James Moore: Next up is Sean Dunham. Sean is the heritage program manager with the Chippewa National Forest. Before his career at the Forest Service, he worked as a cultural resources consultant on many projects in the Eastern Region National Forests. His current research interests focus on the relationship between people, their culture and their environment. He is a registered professional archeologist and has a PhD in archeology from Michigan State.
Sean Dunham: Good morning. It’s really a pleasure to be here. I was really excited by the topics that people were talking about yesterday and getting more engaged here. I’m a little nervous now because I’m not going to be talking about shells or Florida. I’m going a little bit farther north, but should be okay.
I’m here as a representative for Region 9 of the Forest Service and Region 9’s headquarters is over in Milwaukee, so there’s a little bit of stuff in the beginning here and I’m going to read that kind of just focuses on the region, but then I’ll jump into the topic at hand.

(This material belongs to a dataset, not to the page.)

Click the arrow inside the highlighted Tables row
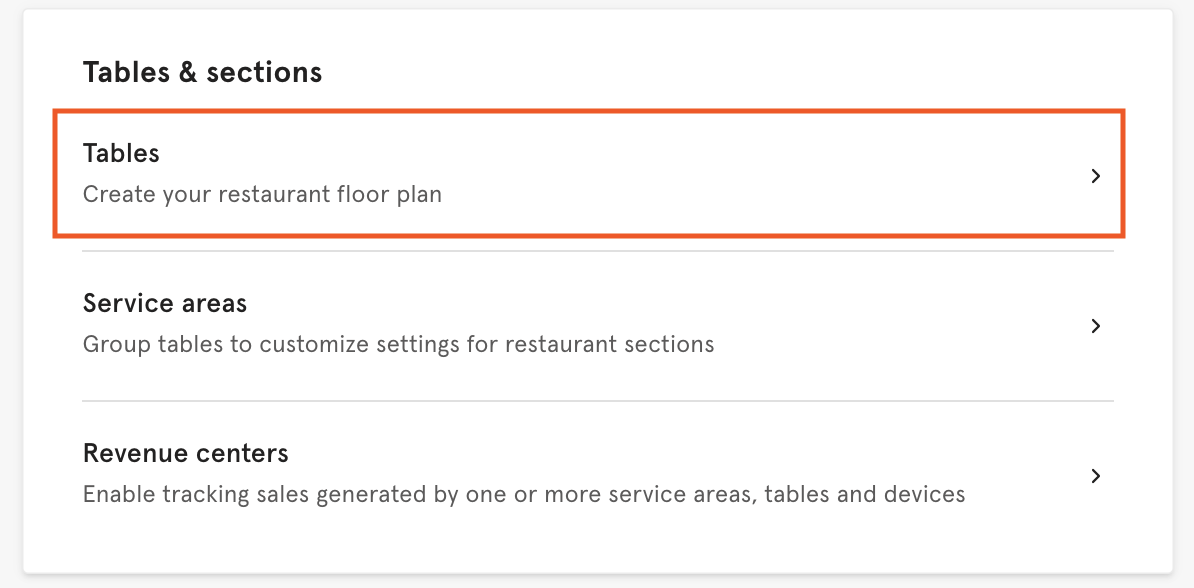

The eastern region of the Forest Service, or Region 9, covers a large portion of the Northeastern and Midwestern United States from Maine to West Virginia, and from Missouri to Minnesota. Region 9 Forests are situated along the shores of the Great Lakes, along the banks of the Mississippi/Ohio river and countless other lakes and rivers.
The culture and historical relationship between this region and it’s lakes, rivers, and streams is deeply woven into the fabric of Americana. Native Americans and French voyagers used the water ways as highways, lumbermen drove logs on the rivers and used those same streams to power their mills. Keelboats and barges are part of the past and present and the Ohio and the Mississippi River and huge freighters continue to traverse the Great Lakes.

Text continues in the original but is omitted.